Thursday, June 19, 2008

5 Minute Introduction to Dependence Injection (DI, IoC)

Newbies are confused by the words, Dependency Injection (DI) and Inversion of Control (IoC). I was confused. This article is for those who dare to add these hot and fancy words onto their resume but have only 5 minutes bandwidth to learn the details. Without any further delay, this is the explanation.

Minute One: Concept Background
Generally in a Object Oriented Language (OOL) like Java, there are no more than three relationships between two classes: inheritance, reference, and aggregation. Inheritance and polymorphisms are powerful features already built-in in the Java language. However, as to the the 'reference' relationship, it was awkward in Java until the appearance of DI.
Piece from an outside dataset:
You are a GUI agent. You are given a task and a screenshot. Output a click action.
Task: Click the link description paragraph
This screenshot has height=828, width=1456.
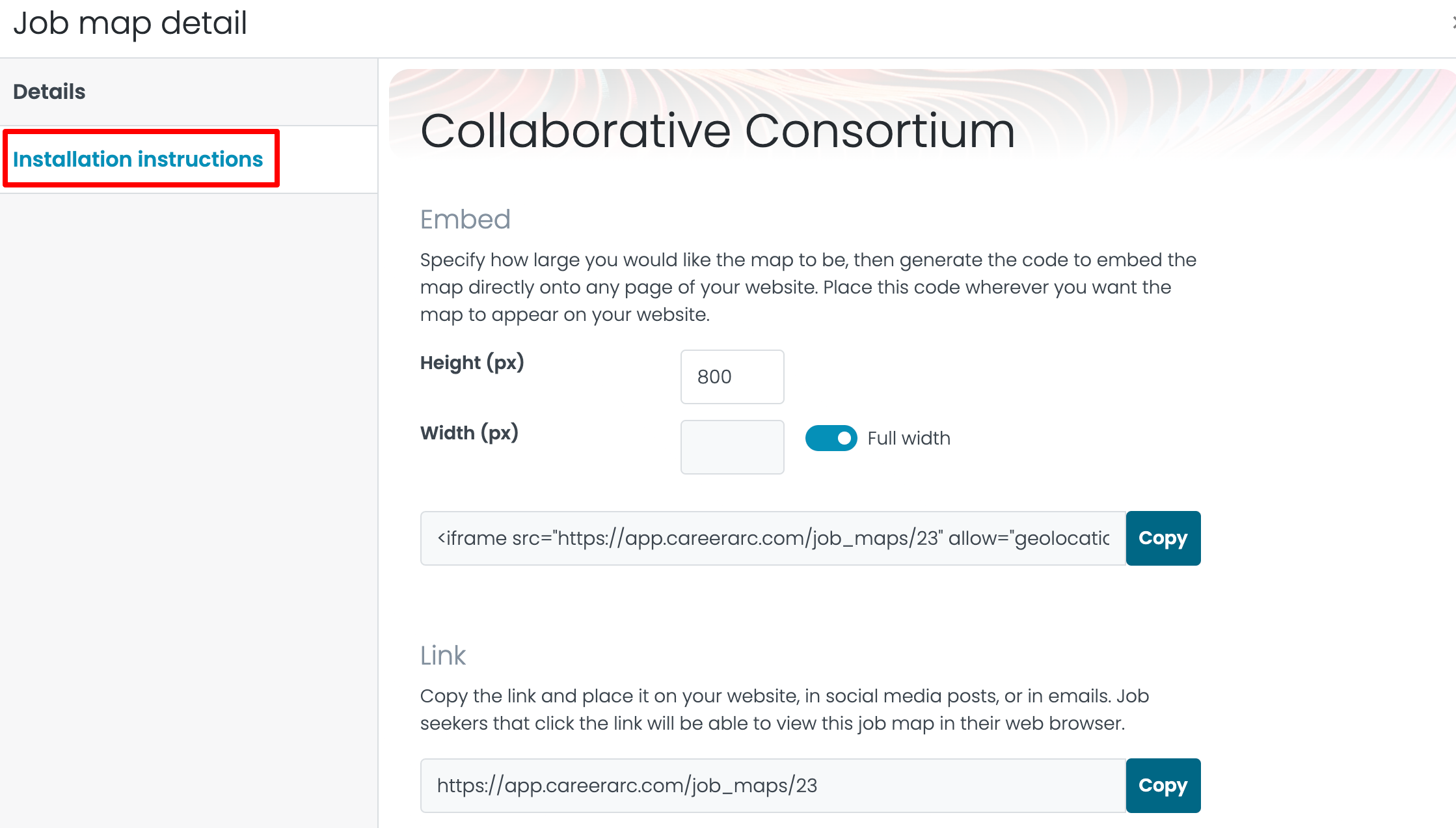pyautogui.click(x=784, y=710)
Minute Two: Traditional Coding Style
Traditionally, we write code like this when ClassB has a reference relationship with ClassA:

public ClassA implements InterfaceA { ...}
public ClassB {
InterfaceA a = new ClassA();
}

If we change our mind to plug in another implementation, say ClassAA, then we have to go back to the ClassB's source code to change at least one line of code:
InterfaceA a = new ClassAA();

In another word, ClassB is still strongly coupled with ClassA.

Minute Three: DI Coding Style
DI code looks like this:

public ClassA implements InterfaceA { ...}
public ClassB {
InterfaceA a;
public void setA(InterfaceA input) { a = input; }
....
}

Note that ClassB does not prescribe whether ClassA or ClassAA will be used prematurely. Only at the run time, the container will render either ClassA or ClassAA to ClassB according to the configuration. Details of the container and the configuration file are intentionally ignored here because they are trivial to the concept understanding. By the way, the new setA() method is needed by the container.

Minute Four: So What?
What is the big deal to change one line of code into another line of configuration with more lines of code and a totally new container?

The gain is that, now the hard-coded relationships are minimized. Only ClassB-InterfaceA and ClassA-InterfaceA relationships are maintained. The ClassB-ClassA relationship disappeared! Finally ClassA and ClassB are totally independent to each other. Each one can have it's own changes without affecting the other party and finally we can easily swap ClassA out without touching ClassB.

Minute Five: Spring Framework
DI and AoP are the two fundamental ideas behind the Spring Framework, with which our Plain Old Java Objects (POJO) can be easily enriched by a complete pack of enterprise level features, such as transaction control, persistence, security and etc. See http://www.springframework.org/ for more details.

In my humble opinion, DI is simply the most important concept after Object Oriented concepts in Java.